§ **Requirements**
- a) Translate this sentence from the passage on vessel depreciation and sales into Spanish: "During the year ended December 31, 2010, we recorded a gain of $9.6 million from the sale of four vessels."
- b) Carry the passage on vessel depreciation and sales forward from its last sentence.

§ **Passage shown**

%%

Depreciation expense increased by 11.1%, or $7.9 million, to $78.8 million during the year ended December 31, 2011, from $70.9 million during the year ended December 31, 2010. The increase was primarily attributable to the depreciation expense charged for the two container vessels that were delivered to us in November 2010 and to the ten container vessels that were delivered to us during the year ended December 31, 2011.

Gain on Sale/disposal of Vessels

During the year ended December 31, 2011, we recorded in aggregate, on a net basis, a gain of $13.1 million from the sale of six vessels and the “CTL” of the vessel Rena During the year ended December 31, 2010, we recorded a gain of $9.6 million from the sale of four vessels.

Charter agreement early termination fee

The Charter agreement early termination fee of $9.5 million represents a one-time payment made to the charterer of MSC Navarino (renamed to Hyundai Navarino in January 2011) in December 2010, compensating the charterer MSC for the early termination of the charter party agreement of MSC Navarino. The vessel was redelivered to us by the charterer on January 28, 2011 and on January 30, 2011 she was delivered to charterers HMM for a daily charter rate of $44,000, compared to a daily charter rate of $22,000 under the MSC charter party agreement.

Foreign Exchange Gains / (Losses)

Foreign exchange gains/(losses) were gains of $0.1 million during the year ended December 31, 2011, compared to losses of $0.3 million during the year ended December 31, 2010, representing a change of $0.4 million resulted from favorable currency exchange rate movements between the U.S. dollar and the Euro.

%%

§ **Data**
%%

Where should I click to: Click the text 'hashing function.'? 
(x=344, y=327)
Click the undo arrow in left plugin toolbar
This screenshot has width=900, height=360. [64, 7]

%%

§ **Expected answers**
- a) Durante el ejercicio terminado el 31 de diciembre de 2010, registramos una ganancia de 9,6 millones de dólares por la venta de cuatro buques.

- b)
Interest Income

During the year ended December 31, 2011, interest income decreased by 66.7%, or $1.0 million, to $0.5 million, from $1.5 million during the year ended December 31, 2010.  The change in interest income was mainly due to the decreased interest rates on our cash deposits in interest bearing accounts during the year ended December 31, 2011 compared to the year ended December 31, 2010.

Interest and Finance Costs

Interest and finance costs increased by 4.9%, or $3.5 million, to $75.4 million during the year ended December 31, 2011, from $71.9 million during the year ended December 31, 2010. The increase is partly attributable to increased financing costs and commitment fees charged to us mainly in relation to new credit facilities we entered into with regards to our newbuilding program partly off-set by the capitalized interest in relation with our newbuilding program.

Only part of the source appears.